— Task set —
**a)** Summarize the comment thread in two sentences.
**b)** Transcribe the comment thread, starting with "Sounds great. And" and going on through "on previous visits.".
**c)** In the comment thread, what would the browser check at the intermediate security level?
* START Selected passage *
Posted May 24, 2012 15:20 UTC (Thu) by epa (subscriber, #39769) [Link]

Sounds great. And it would partially solve the SSL stupid warning problem (to recap: browser shows a scary warning for https with self-signed certificate, but no warning at all for plain http, which is at least equally unsecure) by allowing an intermediate security level where the browser just checks that the certificate presented is signed in the same way as on previous visits.

SSL fix flags forged certificates before they're accepted by browsers (Ars Technica)

Posted May 24, 2012 15:27 UTC (Thu) by ajross (subscriber, #4563) [Link]

Also: best alliterative tech headline I've seen in a good long while. Someone had fun with that one.

SSL fix flags forged certificates before they're accepted by browsers (Ars Technica)
* END Selected passage *
* START Raw records *
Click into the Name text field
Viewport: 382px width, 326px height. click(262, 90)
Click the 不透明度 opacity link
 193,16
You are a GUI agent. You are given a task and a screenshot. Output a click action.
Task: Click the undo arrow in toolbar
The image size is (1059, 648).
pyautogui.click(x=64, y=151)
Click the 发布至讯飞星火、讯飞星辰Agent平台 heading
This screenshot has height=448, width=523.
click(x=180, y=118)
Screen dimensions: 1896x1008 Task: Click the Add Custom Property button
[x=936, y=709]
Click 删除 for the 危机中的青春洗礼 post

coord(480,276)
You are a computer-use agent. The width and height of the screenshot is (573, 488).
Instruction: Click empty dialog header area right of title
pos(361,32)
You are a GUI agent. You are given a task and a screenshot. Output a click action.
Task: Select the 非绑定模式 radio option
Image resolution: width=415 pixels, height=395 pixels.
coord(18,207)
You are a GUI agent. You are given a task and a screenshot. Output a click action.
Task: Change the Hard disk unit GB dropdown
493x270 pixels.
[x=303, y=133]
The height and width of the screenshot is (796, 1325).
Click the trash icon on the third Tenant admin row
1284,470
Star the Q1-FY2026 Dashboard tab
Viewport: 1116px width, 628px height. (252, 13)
* END Raw records *
— Per-task outputs —
**a)** One commenter says the SSL fix sounds great and would partially solve the problem of browsers showing a scary warning for https with a self-signed certificate but none for plain http, by allowing an intermediate security level where the browser checks that the certificate is signed the same way as on previous visits. Another commenter calls the headline the best alliterative tech headline seen in a good long while.

**b)**
Sounds great. And it would partially solve the SSL stupid warning problem (to recap: browser shows a scary warning for https with self-signed certificate, but no warning at all for plain http, which is at least equally unsecure) by allowing an intermediate security level where the browser just checks that the certificate presented is signed in the same way as on previous visits.

**c)** It would check that the certificate presented is signed in the same way as on previous visits.